> **SHORT EXERCISE A**:
Quote the passage of the Lomb-Scargle text starting at "With the autopower()" and ending at "LombScargle(t, y, dy).autopower(nyquist_factor=2)".

━━━ SOURCE TEXT

The LombScargle interface can also handle data with measurement uncertainties. For example, if all uncertainties are the same, you can pass a scalar:

>>> dy = 0.1
>>> frequency, power = LombScargle(t, y, dy).autopower()


If uncertainties vary from observation to observation, you can pass them as an array:

>>> dy = 0.1 * (1 + rand.rand(100))
>>> y = np.sin(2 * np.pi * t) + dy * rand.randn(100)
>>> frequency, power = LombScargle(t, y, dy).autopower()


Gaussian uncertainties are assumed, and dy here specifies the standard deviation (not the variance).

### Periodograms and Units¶

The LombScargle interface properly handles Quantity objects with units attached, and will validate the inputs to make sure units are appropriate. For example:

>>> import astropy.units as u
>>> t_days = t * u.day
>>> y_mags = y * u.mag
>>> dy_mags = y * u.mag
>>> frequency, power = LombScargle(t_days, y_mags, dy_mags).autopower()
>>> frequency.unit
Unit("1 / d")
>>> power.unit
Unit(dimensionless)


We see that the output is dimensionless, which is always the case for the standard normalized periodogram (for more on normalizations, see Periodogram Normalizations below).

### Specifying the Frequency¶

With the autopower() method used above, a heuristic is applied to select a suitable frequency grid. By default, the heuristic assumes that the width of peaks is inversely proportional to the observation baseline, and that the maximum frequency is a factor of 5 larger than the so-called “average Nyquist frequency”, computed based on the average observation spacing.

This heuristic is not universally useful, as the frequencies probed by irregularly-sampled data can be much higher than the average Nyquist frequency. For this reason, the heuristic can be tuned through keywords passed to the autopower() method. For example:

>>> frequency, power = LombScargle(t, y, dy).autopower(nyquist_factor=2)

━━━━━━
━━━ RECORDS PROVIDED

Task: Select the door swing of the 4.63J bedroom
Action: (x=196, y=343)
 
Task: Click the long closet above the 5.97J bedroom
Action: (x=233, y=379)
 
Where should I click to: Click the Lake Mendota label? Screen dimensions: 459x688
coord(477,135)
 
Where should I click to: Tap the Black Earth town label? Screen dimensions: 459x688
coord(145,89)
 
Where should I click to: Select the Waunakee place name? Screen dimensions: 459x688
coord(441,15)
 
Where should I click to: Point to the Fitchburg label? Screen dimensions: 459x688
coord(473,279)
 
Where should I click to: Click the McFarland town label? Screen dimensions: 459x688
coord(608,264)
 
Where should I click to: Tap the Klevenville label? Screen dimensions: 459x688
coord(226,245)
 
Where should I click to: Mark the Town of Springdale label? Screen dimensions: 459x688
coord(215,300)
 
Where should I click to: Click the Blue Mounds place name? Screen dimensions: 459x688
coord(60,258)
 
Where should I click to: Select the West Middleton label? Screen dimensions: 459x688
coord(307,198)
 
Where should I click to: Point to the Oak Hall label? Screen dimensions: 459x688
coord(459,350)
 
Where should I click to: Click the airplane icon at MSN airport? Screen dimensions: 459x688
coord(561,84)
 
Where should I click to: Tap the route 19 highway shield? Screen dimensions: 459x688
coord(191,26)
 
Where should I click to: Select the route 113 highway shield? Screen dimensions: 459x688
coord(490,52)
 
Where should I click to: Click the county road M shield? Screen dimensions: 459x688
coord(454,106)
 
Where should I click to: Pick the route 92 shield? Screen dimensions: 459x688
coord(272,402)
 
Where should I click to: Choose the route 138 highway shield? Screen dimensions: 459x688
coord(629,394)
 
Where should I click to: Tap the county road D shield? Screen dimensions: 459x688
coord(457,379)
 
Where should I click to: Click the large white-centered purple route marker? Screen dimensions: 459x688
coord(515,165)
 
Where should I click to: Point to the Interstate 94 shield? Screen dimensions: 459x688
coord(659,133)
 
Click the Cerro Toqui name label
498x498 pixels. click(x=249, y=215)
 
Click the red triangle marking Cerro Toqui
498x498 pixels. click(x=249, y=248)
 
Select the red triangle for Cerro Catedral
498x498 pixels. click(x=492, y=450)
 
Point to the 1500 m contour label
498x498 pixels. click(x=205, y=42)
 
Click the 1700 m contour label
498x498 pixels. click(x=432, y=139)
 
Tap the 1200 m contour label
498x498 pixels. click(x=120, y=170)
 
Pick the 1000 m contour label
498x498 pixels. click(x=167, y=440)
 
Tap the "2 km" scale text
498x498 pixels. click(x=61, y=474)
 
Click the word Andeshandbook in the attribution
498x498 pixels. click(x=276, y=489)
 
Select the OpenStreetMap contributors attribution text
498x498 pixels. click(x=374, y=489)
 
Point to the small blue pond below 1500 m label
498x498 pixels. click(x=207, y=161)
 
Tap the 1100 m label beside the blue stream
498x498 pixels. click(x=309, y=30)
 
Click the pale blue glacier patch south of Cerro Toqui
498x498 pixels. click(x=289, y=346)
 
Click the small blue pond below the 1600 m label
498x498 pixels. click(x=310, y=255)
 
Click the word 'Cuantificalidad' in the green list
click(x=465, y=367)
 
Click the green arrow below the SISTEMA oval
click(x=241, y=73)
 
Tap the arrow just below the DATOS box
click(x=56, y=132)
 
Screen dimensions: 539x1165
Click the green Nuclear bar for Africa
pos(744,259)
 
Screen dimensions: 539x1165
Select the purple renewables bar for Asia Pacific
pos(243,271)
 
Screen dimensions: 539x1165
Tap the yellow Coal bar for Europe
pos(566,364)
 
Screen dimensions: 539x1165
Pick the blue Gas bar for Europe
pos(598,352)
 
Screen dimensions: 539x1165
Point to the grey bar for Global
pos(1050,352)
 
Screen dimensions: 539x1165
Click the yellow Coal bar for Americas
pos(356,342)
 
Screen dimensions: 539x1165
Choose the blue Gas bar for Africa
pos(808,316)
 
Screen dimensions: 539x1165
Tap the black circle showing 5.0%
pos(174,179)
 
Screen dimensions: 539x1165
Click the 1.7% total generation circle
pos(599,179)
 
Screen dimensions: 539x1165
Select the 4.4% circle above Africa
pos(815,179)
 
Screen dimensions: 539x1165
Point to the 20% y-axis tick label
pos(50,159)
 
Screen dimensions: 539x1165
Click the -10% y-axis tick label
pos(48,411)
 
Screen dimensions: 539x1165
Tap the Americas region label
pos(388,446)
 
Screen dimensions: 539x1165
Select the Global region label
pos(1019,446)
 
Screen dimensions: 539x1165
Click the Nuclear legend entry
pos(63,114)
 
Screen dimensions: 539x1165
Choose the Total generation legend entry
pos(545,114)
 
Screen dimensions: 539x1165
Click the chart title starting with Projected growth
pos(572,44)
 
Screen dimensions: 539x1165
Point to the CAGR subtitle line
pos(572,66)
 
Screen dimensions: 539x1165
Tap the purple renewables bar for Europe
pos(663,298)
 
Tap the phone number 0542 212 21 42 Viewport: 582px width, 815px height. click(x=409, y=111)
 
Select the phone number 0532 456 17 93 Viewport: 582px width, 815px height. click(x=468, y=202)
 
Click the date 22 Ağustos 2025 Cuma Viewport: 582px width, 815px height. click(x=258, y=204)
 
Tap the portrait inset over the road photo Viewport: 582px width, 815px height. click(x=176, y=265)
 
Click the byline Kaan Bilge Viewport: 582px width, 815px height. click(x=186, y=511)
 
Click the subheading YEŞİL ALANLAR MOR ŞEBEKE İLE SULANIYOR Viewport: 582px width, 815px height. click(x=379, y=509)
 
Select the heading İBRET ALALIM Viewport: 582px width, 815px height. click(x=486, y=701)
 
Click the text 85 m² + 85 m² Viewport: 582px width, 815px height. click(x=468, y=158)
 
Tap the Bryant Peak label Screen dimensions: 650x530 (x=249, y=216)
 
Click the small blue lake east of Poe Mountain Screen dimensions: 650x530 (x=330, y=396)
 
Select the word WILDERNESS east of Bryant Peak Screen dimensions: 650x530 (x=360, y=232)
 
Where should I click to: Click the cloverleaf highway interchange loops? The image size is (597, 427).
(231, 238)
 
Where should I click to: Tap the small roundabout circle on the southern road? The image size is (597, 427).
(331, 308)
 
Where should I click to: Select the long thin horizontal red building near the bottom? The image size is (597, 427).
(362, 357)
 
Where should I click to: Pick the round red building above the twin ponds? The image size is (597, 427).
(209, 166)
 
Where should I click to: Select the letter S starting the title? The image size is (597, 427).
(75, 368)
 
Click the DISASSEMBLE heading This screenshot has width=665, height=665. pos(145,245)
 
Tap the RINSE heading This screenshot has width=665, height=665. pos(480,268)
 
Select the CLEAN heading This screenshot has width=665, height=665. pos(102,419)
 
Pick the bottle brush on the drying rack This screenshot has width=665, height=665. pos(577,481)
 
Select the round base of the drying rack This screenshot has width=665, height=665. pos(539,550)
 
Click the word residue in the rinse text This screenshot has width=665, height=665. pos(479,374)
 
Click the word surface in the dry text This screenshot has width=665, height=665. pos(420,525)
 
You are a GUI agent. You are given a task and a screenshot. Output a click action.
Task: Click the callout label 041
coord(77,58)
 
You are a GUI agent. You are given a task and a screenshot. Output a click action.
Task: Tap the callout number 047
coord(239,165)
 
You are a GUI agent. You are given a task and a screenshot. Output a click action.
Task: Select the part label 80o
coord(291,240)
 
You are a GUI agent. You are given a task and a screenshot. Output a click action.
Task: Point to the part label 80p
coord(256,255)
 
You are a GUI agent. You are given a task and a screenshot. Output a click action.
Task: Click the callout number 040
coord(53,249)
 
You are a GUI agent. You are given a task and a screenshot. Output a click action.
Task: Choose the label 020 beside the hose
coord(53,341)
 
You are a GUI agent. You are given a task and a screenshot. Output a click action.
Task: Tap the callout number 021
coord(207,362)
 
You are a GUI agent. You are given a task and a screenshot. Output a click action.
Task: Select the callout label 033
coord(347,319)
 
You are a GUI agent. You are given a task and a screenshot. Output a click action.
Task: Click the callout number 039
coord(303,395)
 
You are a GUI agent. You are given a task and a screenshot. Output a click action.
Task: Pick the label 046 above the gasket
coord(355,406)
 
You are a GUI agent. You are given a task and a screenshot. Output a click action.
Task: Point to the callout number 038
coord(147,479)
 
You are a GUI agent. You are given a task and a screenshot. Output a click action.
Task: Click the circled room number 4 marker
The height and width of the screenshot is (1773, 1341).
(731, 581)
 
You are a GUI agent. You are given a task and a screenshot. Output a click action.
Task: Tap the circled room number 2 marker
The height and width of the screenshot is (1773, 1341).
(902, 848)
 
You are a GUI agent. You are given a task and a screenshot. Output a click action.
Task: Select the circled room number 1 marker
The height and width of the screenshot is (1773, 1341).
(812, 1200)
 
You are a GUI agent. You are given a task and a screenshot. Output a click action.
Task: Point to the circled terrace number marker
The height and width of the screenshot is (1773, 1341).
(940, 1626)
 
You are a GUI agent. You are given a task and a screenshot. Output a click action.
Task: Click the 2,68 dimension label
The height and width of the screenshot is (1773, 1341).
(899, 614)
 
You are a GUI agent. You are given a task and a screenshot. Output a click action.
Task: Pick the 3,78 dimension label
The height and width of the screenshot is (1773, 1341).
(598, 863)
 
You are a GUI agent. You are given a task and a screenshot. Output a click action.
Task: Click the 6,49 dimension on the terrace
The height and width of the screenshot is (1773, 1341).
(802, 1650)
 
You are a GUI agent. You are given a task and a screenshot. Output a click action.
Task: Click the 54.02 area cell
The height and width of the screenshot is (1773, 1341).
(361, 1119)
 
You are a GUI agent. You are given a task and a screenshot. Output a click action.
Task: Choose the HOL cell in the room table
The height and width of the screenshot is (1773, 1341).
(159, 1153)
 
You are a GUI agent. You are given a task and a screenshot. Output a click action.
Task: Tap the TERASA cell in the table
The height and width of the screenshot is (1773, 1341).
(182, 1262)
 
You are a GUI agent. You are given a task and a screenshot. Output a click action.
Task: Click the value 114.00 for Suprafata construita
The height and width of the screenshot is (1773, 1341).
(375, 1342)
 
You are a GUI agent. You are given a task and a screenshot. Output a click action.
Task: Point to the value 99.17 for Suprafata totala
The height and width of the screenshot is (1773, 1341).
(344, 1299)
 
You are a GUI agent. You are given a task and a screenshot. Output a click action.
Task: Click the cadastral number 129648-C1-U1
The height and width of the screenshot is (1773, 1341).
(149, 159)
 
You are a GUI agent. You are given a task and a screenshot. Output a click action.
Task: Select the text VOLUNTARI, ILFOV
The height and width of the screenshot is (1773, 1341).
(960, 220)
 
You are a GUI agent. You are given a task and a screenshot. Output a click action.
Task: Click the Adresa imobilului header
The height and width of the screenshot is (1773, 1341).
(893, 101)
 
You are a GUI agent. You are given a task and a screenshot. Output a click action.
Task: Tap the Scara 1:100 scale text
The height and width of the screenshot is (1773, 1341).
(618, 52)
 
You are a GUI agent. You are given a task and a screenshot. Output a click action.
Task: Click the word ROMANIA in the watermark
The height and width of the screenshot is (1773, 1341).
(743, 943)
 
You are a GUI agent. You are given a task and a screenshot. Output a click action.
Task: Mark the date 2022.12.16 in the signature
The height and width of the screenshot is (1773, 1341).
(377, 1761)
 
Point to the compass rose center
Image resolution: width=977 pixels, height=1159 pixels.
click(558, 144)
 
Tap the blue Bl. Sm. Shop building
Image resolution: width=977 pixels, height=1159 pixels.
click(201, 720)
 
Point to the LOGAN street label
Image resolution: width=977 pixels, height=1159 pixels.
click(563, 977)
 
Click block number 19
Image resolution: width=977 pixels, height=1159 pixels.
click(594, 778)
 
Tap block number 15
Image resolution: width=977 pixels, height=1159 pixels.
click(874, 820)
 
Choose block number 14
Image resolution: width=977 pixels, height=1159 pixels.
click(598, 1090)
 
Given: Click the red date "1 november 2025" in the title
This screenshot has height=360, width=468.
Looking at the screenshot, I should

━━━━━━

> **SHORT EXERCISE B**:
Print the listing word for word, starting at its first line and ending at the line containing "coord(454,106)".

> **FULL RESPONSE A**:
With the autopower() method used above, a heuristic is applied to select a suitable frequency grid. By default, the heuristic assumes that the width of peaks is inversely proportional to the observation baseline, and that the maximum frequency is a factor of 5 larger than the so-called “average Nyquist frequency”, computed based on the average observation spacing.

This heuristic is not universally useful, as the frequencies probed by irregularly-sampled data can be much higher than the average Nyquist frequency. For this reason, the heuristic can be tuned through keywords passed to the autopower() method. For example:

>>> frequency, power = LombScargle(t, y, dy).autopower(nyquist_factor=2)

> **FULL RESPONSE B**:
Task: Select the door swing of the 4.63J bedroom
Action: (x=196, y=343)
 
Task: Click the long closet above the 5.97J bedroom
Action: (x=233, y=379)
 
Where should I click to: Click the Lake Mendota label? Screen dimensions: 459x688
coord(477,135)
 
Where should I click to: Tap the Black Earth town label? Screen dimensions: 459x688
coord(145,89)
 
Where should I click to: Select the Waunakee place name? Screen dimensions: 459x688
coord(441,15)
 
Where should I click to: Point to the Fitchburg label? Screen dimensions: 459x688
coord(473,279)
 
Where should I click to: Click the McFarland town label? Screen dimensions: 459x688
coord(608,264)
 
Where should I click to: Tap the Klevenville label? Screen dimensions: 459x688
coord(226,245)
 
Where should I click to: Mark the Town of Springdale label? Screen dimensions: 459x688
coord(215,300)
 
Where should I click to: Click the Blue Mounds place name? Screen dimensions: 459x688
coord(60,258)
 
Where should I click to: Select the West Middleton label? Screen dimensions: 459x688
coord(307,198)
 
Where should I click to: Point to the Oak Hall label? Screen dimensions: 459x688
coord(459,350)
 
Where should I click to: Click the airplane icon at MSN airport? Screen dimensions: 459x688
coord(561,84)
 
Where should I click to: Tap the route 19 highway shield? Screen dimensions: 459x688
coord(191,26)
 
Where should I click to: Select the route 113 highway shield? Screen dimensions: 459x688
coord(490,52)
 
Where should I click to: Click the county road M shield? Screen dimensions: 459x688
coord(454,106)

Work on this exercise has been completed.